我迟疑了下问道:“会不会是你姥爷留下的?”
马士豪果断的摇摇头:“不可能,俺姥爷若是受伤了肯定会糊上泥巴,不然血腥气很容易召来野狼等畜生,只要是个猎人都知道这么做,这伙人应该是外来的,这点规矩都不懂。”
甩了下脑袋他又说道:“先不管他,每年死在长白山的人不算少,多他一个不多,少他一个不少,干正事要紧”
将这事暂且撂一旁,俩人继续顺着河滩往前走,在太阳快落山的时候,马士豪指着前方一处说道:“瞅着那五棵大松树了没?那地方就是五道口,佳木纳小道就从那里开始,希望能赶在姥爷前面到那里。
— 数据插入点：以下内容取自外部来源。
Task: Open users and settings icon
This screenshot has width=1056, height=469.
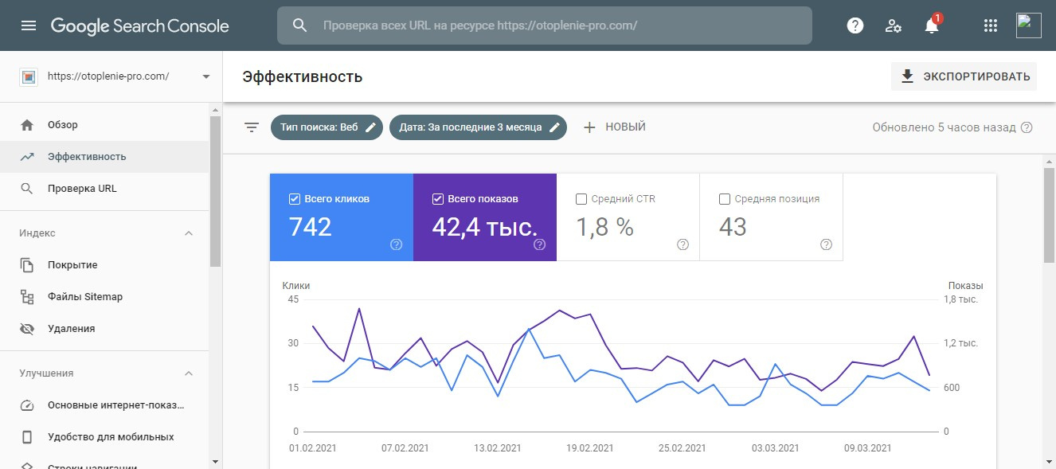Action: point(893,25)
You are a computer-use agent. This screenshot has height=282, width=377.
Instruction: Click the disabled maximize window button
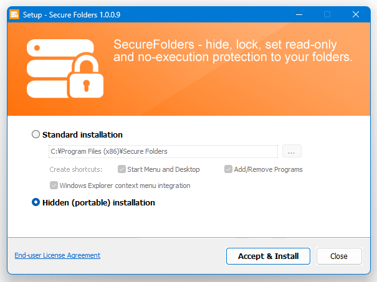[x=327, y=14]
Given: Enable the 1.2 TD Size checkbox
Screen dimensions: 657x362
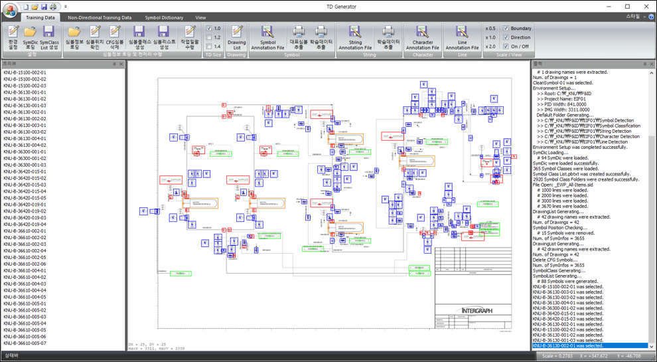Looking at the screenshot, I should point(209,38).
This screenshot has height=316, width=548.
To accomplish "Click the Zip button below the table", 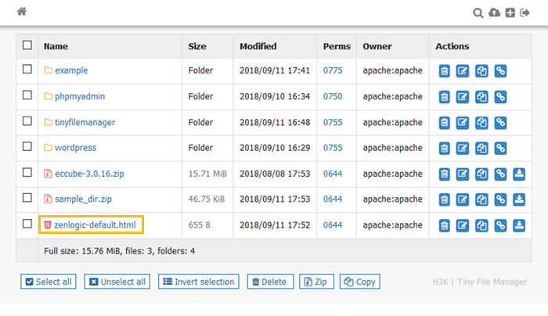I will pyautogui.click(x=317, y=282).
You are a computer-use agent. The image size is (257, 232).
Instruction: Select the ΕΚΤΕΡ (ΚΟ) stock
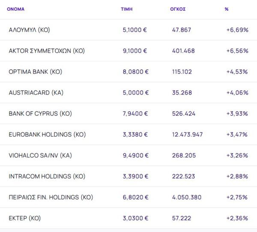(x=24, y=218)
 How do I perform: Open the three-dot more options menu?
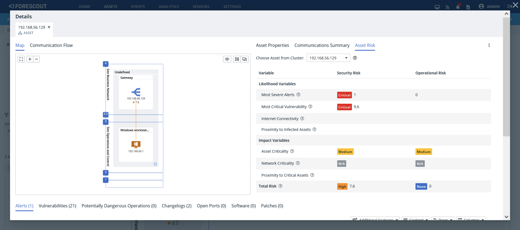(x=489, y=45)
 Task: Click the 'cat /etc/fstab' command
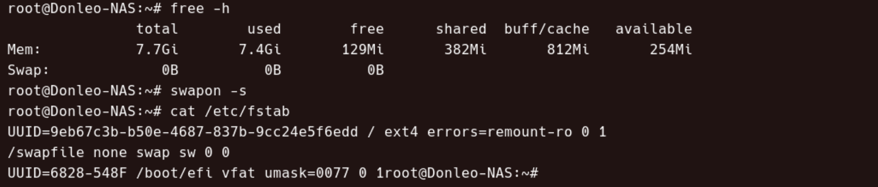click(230, 111)
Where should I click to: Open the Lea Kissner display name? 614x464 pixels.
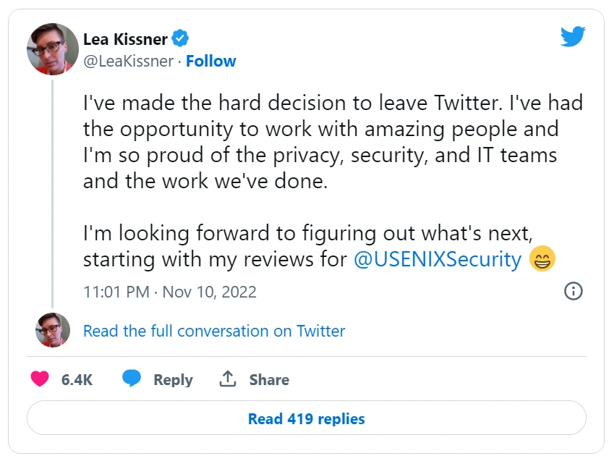(125, 39)
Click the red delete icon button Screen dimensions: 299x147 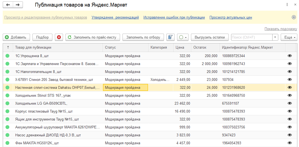(x=59, y=37)
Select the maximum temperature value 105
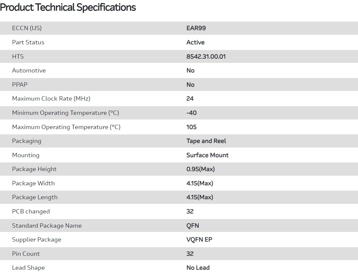 [191, 127]
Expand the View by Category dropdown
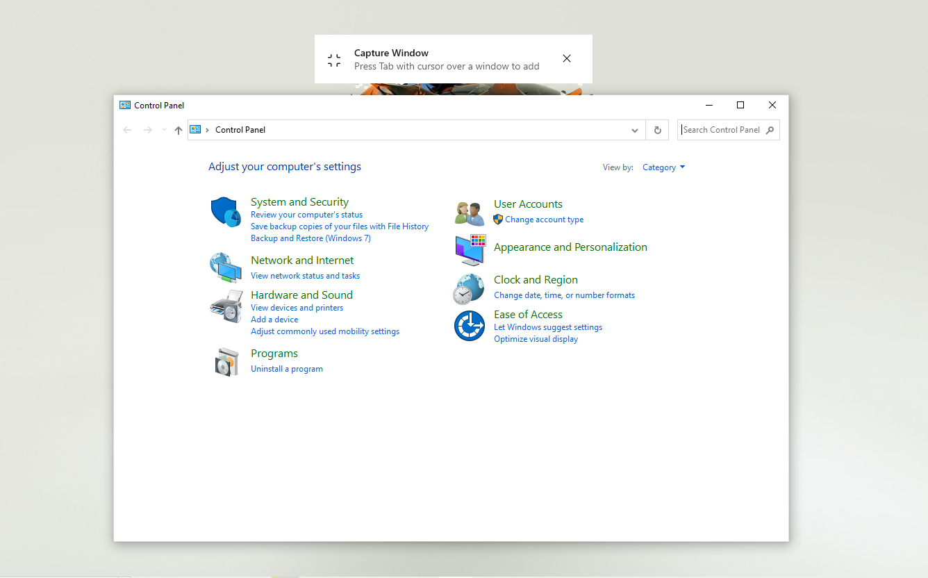The image size is (928, 578). pos(663,167)
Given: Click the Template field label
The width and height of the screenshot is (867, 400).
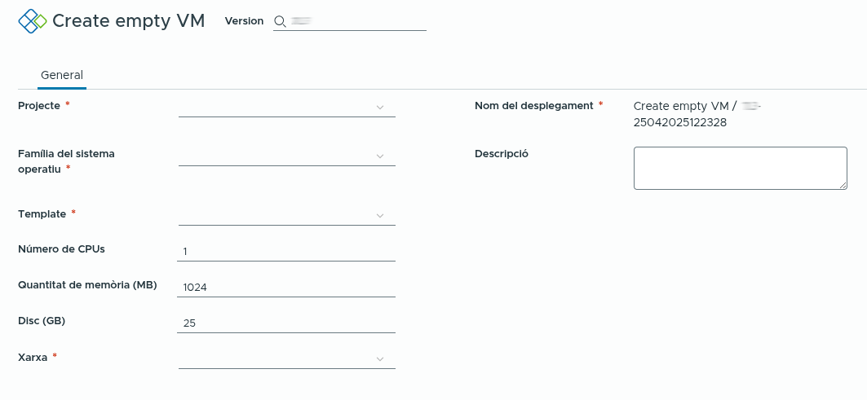Looking at the screenshot, I should (42, 213).

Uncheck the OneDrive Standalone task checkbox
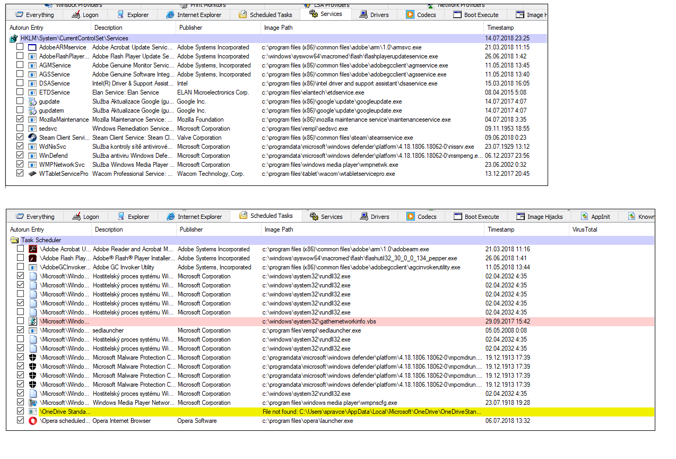click(20, 412)
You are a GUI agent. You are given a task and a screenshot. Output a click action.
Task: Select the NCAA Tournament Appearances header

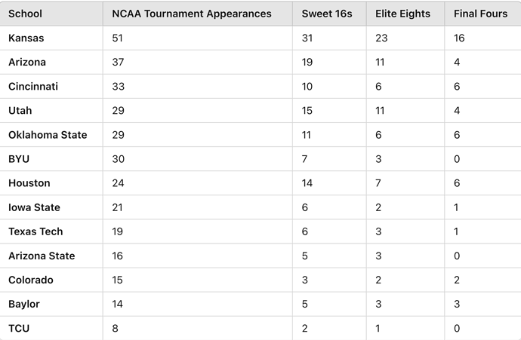(x=191, y=14)
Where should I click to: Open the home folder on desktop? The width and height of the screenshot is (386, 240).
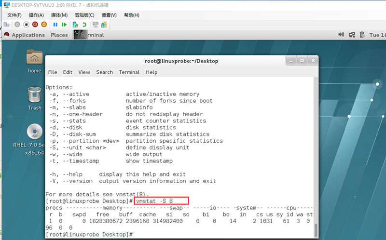pos(34,61)
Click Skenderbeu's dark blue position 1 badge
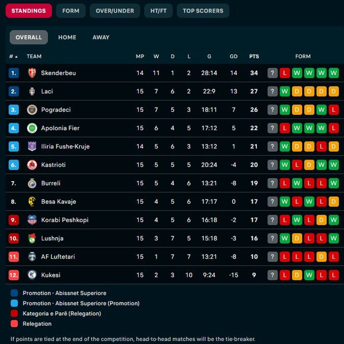 pyautogui.click(x=13, y=73)
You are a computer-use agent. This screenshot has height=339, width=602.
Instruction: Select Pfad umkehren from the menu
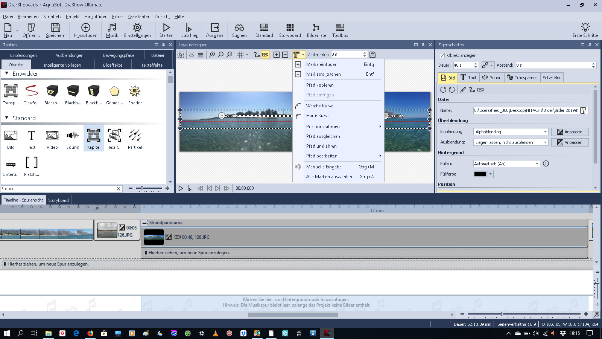coord(321,146)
”
我抬头望去,在俩三公里外耸立着五棵突兀的大松树,粗略估摸了下,最起码也有四十米高,而附近的树林连它一半的高度都没到,树与树之间挨得非常近,枝叶都长到了一起,活脱脱像堵树墙。
有了之前的遭遇,我感觉凉爽的山风吹身上都阴嗖嗖的,浑身直起鸡皮疙瘩,紧了紧衣领骂咧道:“那你狗日的还废话什么?赶紧的!天都快黑了,趁早找到回去,这里待久了老子总感觉瘆得慌。”
马士豪此时的心情才放松了点,嘿嘿笑了俩声:“快了快了,顶多也就十分钟的脚程,俺姥爷腿脚不利索,走不了那么快,俺俩肯定比他先到。”
我想了下觉得也是,马三爷都快七十了,走这样的老林子的速度肯定比不上我俩,而且咱俩还是抄近道的,不管怎么说都会比他快。
“最好这样,要是迟了步,还不知道得往山里走多远才能找着。这里就不歇脚了,等到了五道口再歇歇。”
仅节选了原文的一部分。